Using Batch Systems

Last update: 19 May 2023 [History] [Edit]

There is a modest CERN-based batch system that anyone on ATLAS can use. However, its resources are limited, and sometimes it can take quite a while to get batch jobs to turn around. In some cases, because of demand spikes, it may even be faster to submit to the grid! CERN maintains some documentation of the CERN batch system.
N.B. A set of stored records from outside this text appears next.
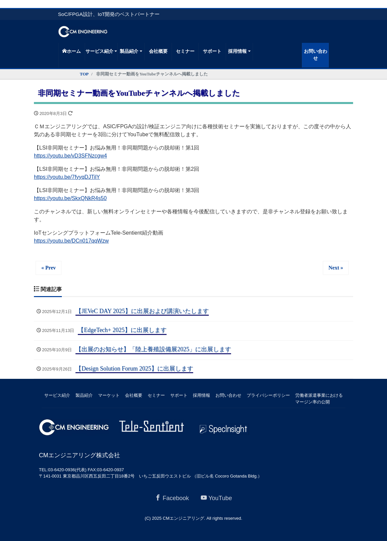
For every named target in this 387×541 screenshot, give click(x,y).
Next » (335, 267)
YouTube (216, 497)
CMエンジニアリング (183, 518)
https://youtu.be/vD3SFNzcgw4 (70, 156)
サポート (212, 51)
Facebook (172, 497)
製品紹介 (129, 51)
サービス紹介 (99, 51)
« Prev (48, 267)
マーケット (109, 395)
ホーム (71, 51)
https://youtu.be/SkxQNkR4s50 (70, 198)
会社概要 (158, 51)
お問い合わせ (315, 55)
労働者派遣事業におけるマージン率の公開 (319, 398)
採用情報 (237, 51)
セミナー (185, 51)
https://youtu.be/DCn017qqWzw (71, 241)
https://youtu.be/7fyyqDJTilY (67, 177)
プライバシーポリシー (268, 395)
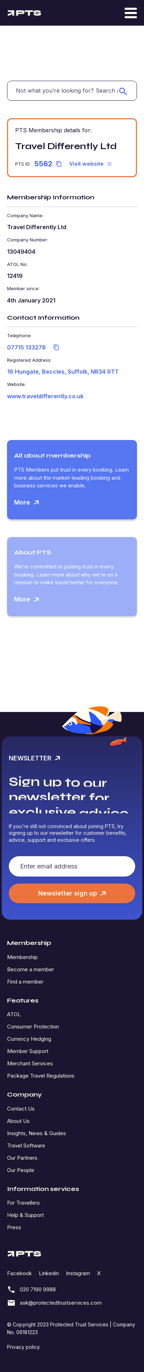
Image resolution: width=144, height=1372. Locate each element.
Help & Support (25, 1215)
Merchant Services (30, 1063)
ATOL (14, 1014)
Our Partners (22, 1157)
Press (14, 1227)
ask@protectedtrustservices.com (54, 1303)
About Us (18, 1121)
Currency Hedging (29, 1038)
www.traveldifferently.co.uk (45, 396)
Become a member (30, 969)
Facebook (19, 1273)
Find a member (25, 981)
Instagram (78, 1273)
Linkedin (49, 1273)
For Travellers (23, 1202)
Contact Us (21, 1108)
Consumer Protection (33, 1026)
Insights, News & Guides (36, 1133)
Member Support (27, 1051)
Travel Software (26, 1145)
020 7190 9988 (31, 1289)
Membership (22, 957)
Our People (20, 1170)
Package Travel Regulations (40, 1075)
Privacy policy (23, 1347)
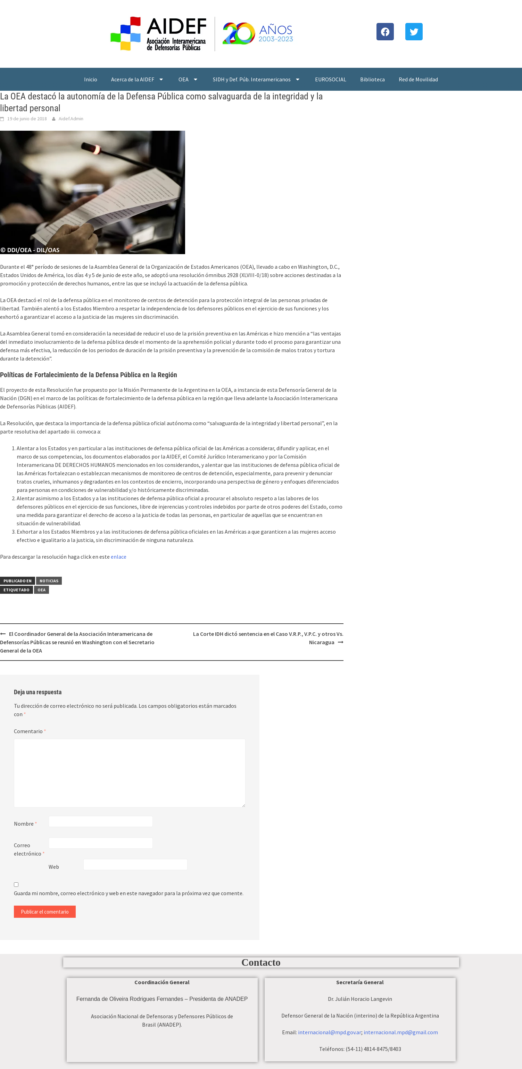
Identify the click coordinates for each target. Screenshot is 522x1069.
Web (54, 866)
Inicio (90, 79)
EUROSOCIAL (330, 79)
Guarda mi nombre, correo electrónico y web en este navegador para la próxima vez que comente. (128, 893)
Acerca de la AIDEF (138, 79)
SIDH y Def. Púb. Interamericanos (257, 79)
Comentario (30, 731)
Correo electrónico (29, 849)
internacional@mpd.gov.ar (329, 1032)
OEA (189, 79)
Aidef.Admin (71, 118)
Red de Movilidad (418, 79)
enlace (118, 556)
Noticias (49, 580)
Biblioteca (372, 79)
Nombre (25, 823)
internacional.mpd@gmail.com (401, 1032)
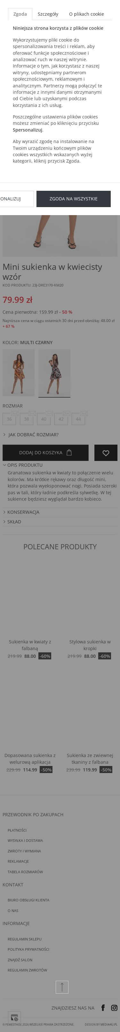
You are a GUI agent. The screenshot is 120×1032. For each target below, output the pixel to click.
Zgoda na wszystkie (74, 199)
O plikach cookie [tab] (86, 14)
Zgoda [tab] (20, 14)
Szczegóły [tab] (48, 14)
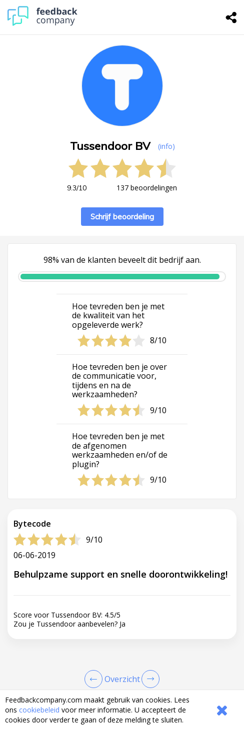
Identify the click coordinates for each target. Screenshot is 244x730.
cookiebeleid (39, 710)
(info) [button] (166, 146)
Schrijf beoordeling (122, 216)
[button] (122, 682)
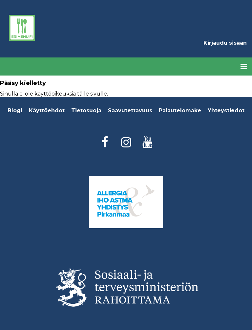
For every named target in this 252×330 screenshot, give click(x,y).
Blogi (15, 110)
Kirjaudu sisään (225, 43)
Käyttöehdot (47, 110)
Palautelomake (180, 110)
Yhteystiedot (226, 110)
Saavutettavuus (130, 110)
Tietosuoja (86, 110)
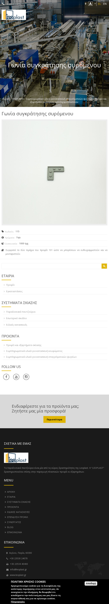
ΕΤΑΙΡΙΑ (11, 496)
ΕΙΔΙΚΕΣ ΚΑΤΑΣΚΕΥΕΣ (18, 512)
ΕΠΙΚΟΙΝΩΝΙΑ (14, 532)
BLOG (10, 527)
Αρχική (6, 98)
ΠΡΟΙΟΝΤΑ (18, 98)
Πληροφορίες (18, 602)
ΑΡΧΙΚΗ (11, 491)
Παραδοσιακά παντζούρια (20, 311)
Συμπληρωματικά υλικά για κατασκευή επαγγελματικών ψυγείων (59, 98)
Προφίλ (10, 284)
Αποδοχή (91, 583)
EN (105, 4)
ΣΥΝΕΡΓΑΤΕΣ (14, 522)
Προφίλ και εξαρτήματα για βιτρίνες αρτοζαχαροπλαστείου (68, 100)
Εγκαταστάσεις (14, 291)
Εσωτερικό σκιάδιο (16, 318)
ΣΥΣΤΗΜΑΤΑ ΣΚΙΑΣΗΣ (19, 501)
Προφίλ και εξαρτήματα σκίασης (24, 345)
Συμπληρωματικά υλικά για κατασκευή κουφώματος (34, 350)
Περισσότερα (54, 419)
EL (99, 4)
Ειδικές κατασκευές (16, 324)
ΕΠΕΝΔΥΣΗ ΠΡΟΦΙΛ (17, 517)
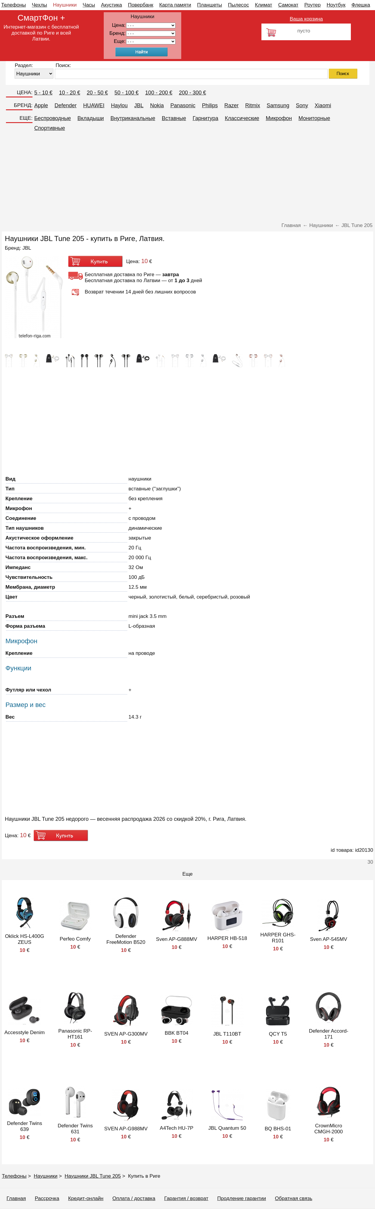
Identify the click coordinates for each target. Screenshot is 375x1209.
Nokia (157, 105)
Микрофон (279, 118)
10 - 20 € (69, 93)
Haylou (119, 105)
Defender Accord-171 (328, 1034)
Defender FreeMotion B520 (125, 939)
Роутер (312, 5)
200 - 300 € (192, 93)
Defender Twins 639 (24, 1126)
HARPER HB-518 (227, 938)
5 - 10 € (43, 93)
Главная (16, 1198)
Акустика (111, 5)
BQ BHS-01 (278, 1129)
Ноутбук (336, 5)
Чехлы (39, 5)
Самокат (288, 5)
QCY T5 (278, 1034)
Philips (210, 105)
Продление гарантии (241, 1198)
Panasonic (182, 105)
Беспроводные (52, 118)
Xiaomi (323, 105)
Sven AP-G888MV (176, 939)
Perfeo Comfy (75, 939)
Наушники (65, 5)
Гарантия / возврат (186, 1198)
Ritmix (252, 105)
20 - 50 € (97, 93)
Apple (41, 105)
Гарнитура (205, 118)
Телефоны (13, 5)
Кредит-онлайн (85, 1198)
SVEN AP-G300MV (126, 1034)
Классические (242, 118)
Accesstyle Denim (24, 1032)
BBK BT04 (176, 1033)
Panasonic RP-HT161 (75, 1034)
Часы (89, 5)
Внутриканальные (132, 118)
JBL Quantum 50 (227, 1128)
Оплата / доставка (133, 1198)
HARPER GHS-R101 (277, 938)
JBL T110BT (227, 1034)
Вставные (174, 118)
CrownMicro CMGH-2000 (328, 1129)
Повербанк (140, 5)
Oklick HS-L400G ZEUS (24, 939)
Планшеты (209, 5)
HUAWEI (93, 105)
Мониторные (314, 118)
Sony (302, 105)
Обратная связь (293, 1198)
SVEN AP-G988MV (126, 1129)
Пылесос (238, 5)
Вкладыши (91, 118)
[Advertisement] (187, 178)
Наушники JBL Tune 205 (93, 1176)
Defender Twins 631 (75, 1129)
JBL (138, 105)
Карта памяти (175, 5)
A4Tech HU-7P (176, 1128)
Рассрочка (47, 1198)
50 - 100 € (126, 93)
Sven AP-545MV (328, 939)
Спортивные (49, 128)
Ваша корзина (306, 19)
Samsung (278, 105)
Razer (231, 105)
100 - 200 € (158, 93)
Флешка (360, 5)
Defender (66, 105)
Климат (263, 5)
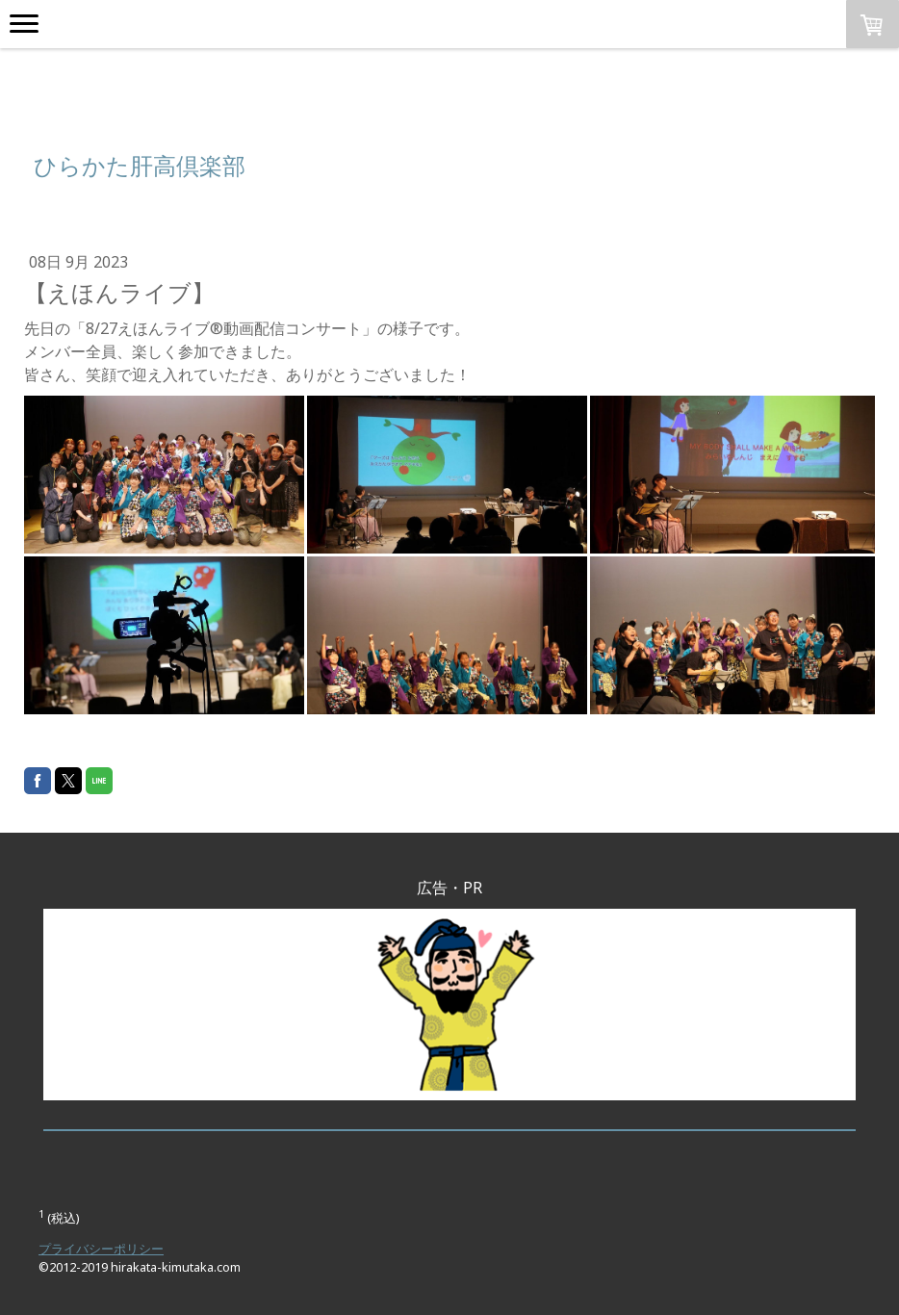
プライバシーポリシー (101, 1248)
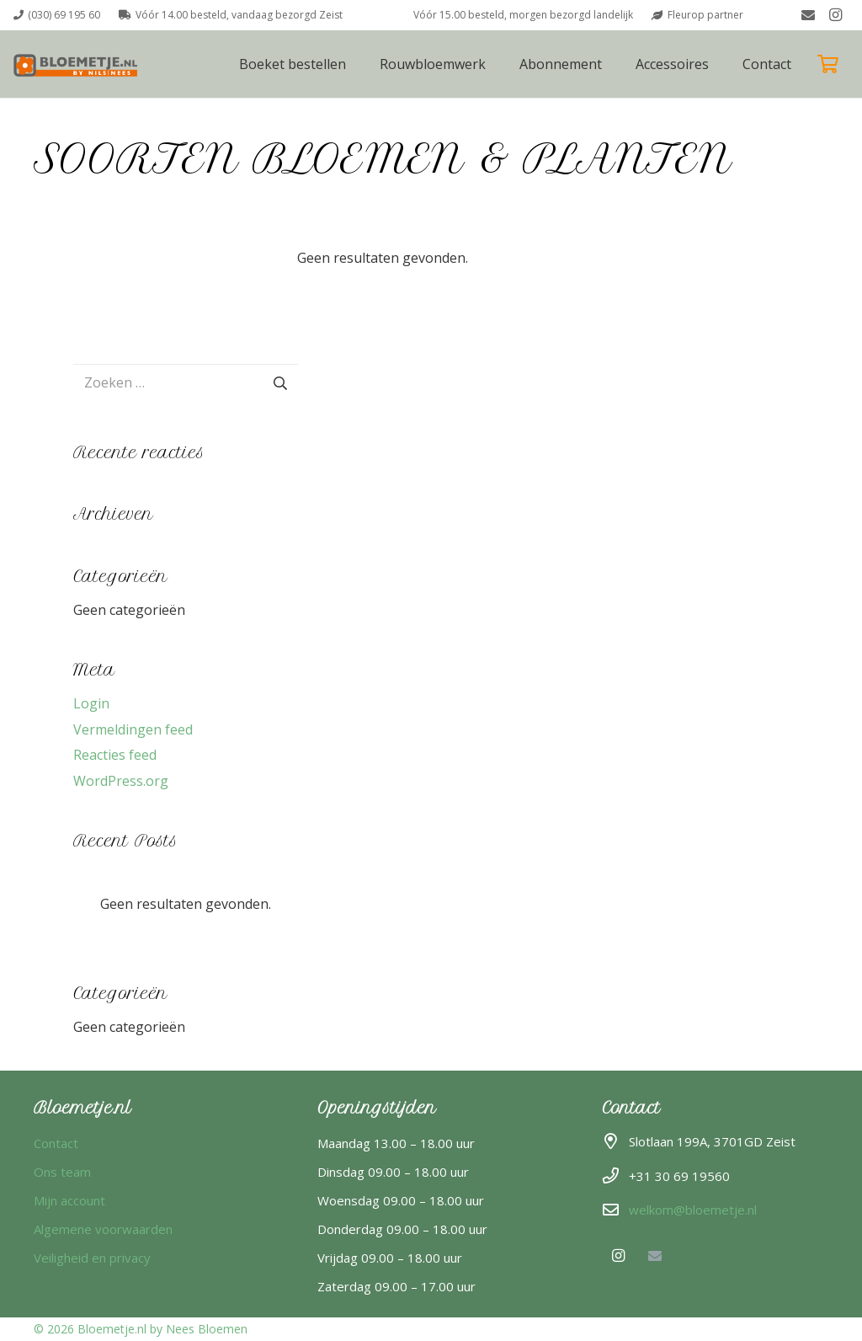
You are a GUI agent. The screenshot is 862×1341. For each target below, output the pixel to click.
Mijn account (69, 1200)
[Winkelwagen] (828, 64)
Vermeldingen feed (133, 729)
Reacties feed (115, 754)
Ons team (62, 1171)
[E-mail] (808, 15)
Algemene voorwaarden (103, 1229)
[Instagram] (835, 15)
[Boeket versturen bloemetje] (78, 64)
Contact (56, 1143)
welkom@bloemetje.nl (693, 1209)
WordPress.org (120, 781)
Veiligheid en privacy (92, 1257)
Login (91, 703)
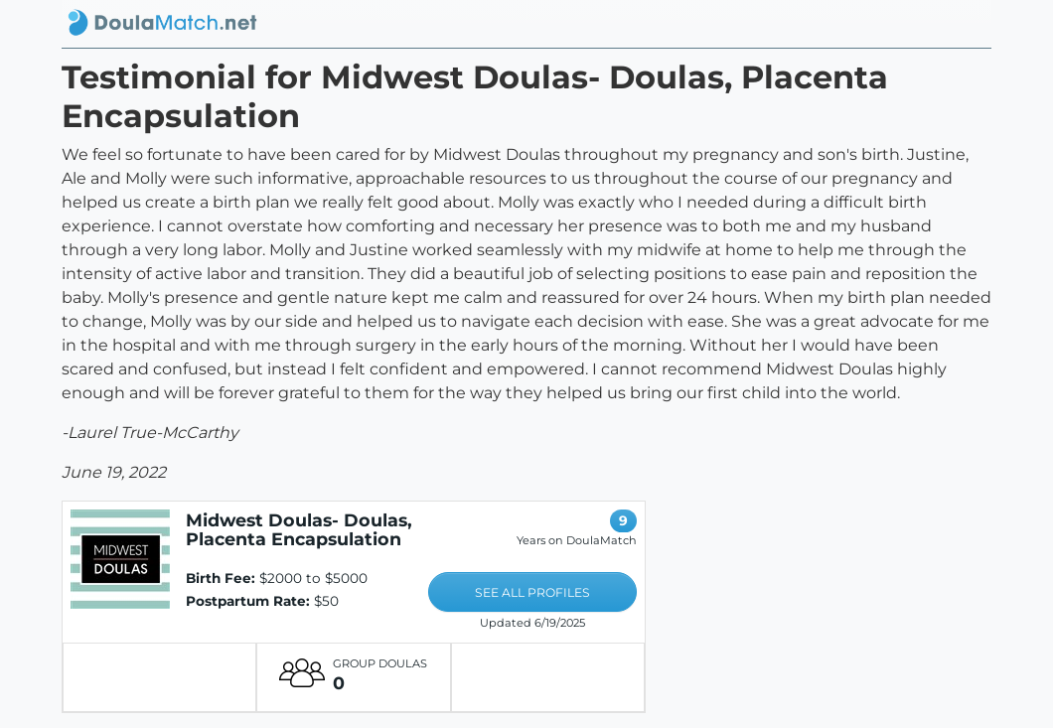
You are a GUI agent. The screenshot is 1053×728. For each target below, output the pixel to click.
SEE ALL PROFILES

Users of AthAnalysis or any other Athena project can learn how to submit jobs to the batch systems at this link

Generally the procedure is to replace the driver you have been using so far with a driver specific to your batch system. There are a fair number of different drivers available, and adding another one is often just a matter of a few hours, even if you are not an experienced developer. However, don’t be afraid to ask for help if you feel a driver for your system is missing. The list of supported batch drivers can be found here: Event Loop: Batch System Drivers

A sample setup of a batch driver may look like this:

  EL::LSFDriver driver;
  driver.options()->setString (EL::Job::optSubmitFlags, "-L /bin/bash"); // or whatever shell you are using
  driver.shellInit = "export ATLAS_LOCAL_ROOT_BASE=/cvmfs/atlas.cern.ch/repo/ATLASLocalRootBase && source ${ATLAS_LOCAL_ROOT_BASE}/user/atlasLocalSetup.sh";

Note the shellInit parameter, which is used to set up AtlasLocalSetup on each of the worker nodes. You may have to adjust this to whatever you need to set up atlas software on your machines.

Note that the software generally assumes that you have a shared filesystem that can be used to share your software between the machines and to return the output files. For condor batch systems there are options to submit jobs without a shared filesystem. There are plans to switch batch submission to use docker, which would hopefully make it easier to support operation without a shared filesystem with other batch systems.

There is also a special driver called LocalDriver which simulates submitting to a batch system on a single machine. If anything goes wrong, running with LocalDriver is the first thing you should try. This is also the only batch driver that is fully supported centrally, all other batch drivers are only supported on a best effort basis (as full support for a diverse set of batch systems would be very difficult).

When running on a batch system, change the submit() command in your steering macro to submitOnly(). If you use submit(), the script will wait until the jobs are finished, which we don’t want.